First video of manual drilling inside collapsed Uttarkashi tunnel to rescue 41 workers released
Concurrently, vertical drilling from above the tunnel has reached a depth of 36 meters, out of the required 86 meters. Twelve rat-hole mining professionals are manually digging and excavating horizontally through the remaining 10- or 12-metre stretch of rubble from the fallen segment of Uttarakhand's Char Dham path.
This drilling was previously done by a massive auger machine, which became trapped in the rubble on Friday, leading officials to focus on an alternate option: drilling down from above the tunnel. Approximately 40% of the 86-metre vertical drilling required has now been completed.
Officials determined that the last stretch of the horizontal through-the-rubble alternative would be handled manually, with individual workers going into the escape path with drills and gas cutters to attack obstructions like iron girders. By monday evening, the last piece of the jammed auger had been taken out and a steel pipe had been placed farther into the partially completed escape path.
Lt Gen (retd) Syed Ata Hasnain of the National Disaster Management Authority (NDMA) announced in delhi that vertical drilling began on sunday and has already reached a depth of 36 meters.

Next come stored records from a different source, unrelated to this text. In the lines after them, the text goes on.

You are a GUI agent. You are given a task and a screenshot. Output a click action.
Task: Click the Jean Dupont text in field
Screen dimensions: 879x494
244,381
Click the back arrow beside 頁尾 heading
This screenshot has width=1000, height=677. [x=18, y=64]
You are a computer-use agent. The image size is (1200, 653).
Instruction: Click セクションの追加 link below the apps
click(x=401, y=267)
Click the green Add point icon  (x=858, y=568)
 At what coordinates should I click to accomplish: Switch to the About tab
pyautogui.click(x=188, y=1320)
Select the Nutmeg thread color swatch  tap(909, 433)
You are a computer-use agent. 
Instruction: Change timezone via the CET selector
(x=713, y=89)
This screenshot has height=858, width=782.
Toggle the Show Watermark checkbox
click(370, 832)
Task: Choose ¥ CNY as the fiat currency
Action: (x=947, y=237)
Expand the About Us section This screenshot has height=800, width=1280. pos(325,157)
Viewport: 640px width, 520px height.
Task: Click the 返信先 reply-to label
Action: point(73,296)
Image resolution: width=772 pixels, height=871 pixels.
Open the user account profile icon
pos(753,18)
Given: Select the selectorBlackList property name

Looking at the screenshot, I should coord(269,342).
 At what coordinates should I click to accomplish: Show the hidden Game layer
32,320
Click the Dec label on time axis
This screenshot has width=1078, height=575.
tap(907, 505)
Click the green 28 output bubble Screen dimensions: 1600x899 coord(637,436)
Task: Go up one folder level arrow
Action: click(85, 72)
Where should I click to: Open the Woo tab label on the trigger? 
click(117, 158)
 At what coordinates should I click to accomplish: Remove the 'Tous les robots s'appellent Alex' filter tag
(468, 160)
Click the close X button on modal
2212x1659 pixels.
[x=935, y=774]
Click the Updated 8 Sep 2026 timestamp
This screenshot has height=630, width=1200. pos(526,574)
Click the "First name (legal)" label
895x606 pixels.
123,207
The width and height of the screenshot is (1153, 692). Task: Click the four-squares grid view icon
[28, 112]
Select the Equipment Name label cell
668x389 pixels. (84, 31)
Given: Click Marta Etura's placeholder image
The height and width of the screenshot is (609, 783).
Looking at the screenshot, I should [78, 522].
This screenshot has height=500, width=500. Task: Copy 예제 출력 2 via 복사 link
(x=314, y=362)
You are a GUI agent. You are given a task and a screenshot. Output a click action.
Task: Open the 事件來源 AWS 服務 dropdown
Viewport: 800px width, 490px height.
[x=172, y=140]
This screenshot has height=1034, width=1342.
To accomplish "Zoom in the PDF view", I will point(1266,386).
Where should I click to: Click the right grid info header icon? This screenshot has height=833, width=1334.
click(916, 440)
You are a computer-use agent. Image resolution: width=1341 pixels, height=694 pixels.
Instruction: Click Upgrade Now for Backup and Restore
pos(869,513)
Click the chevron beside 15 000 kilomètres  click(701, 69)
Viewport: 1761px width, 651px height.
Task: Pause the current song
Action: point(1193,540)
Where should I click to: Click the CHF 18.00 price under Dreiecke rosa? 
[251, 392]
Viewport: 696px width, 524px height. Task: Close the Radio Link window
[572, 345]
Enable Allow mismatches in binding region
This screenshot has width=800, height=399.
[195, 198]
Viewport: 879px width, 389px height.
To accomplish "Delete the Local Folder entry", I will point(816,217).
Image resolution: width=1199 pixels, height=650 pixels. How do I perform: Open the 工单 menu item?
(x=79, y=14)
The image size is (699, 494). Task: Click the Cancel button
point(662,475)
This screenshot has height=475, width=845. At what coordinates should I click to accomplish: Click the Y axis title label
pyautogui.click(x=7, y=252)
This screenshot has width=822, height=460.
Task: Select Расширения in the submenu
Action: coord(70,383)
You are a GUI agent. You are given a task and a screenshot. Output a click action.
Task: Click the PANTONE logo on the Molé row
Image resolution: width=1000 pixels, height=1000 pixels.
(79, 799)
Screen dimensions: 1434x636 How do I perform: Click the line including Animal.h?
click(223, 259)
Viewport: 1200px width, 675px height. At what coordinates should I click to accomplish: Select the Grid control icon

When the one-metre-wide hole breaches through the top of the tunnel below, rescuers aim to bring workers out by Thursday. Another eight-inch-wide shaft dug from a neighboring site has reached a depth of around 75 meters. This probe, which is also expected to act as a supply line for the trapped workers, has indicated that there were no serious geological obstacles for the main shaft up to this point, the NDMA member and officials at Silkyara said.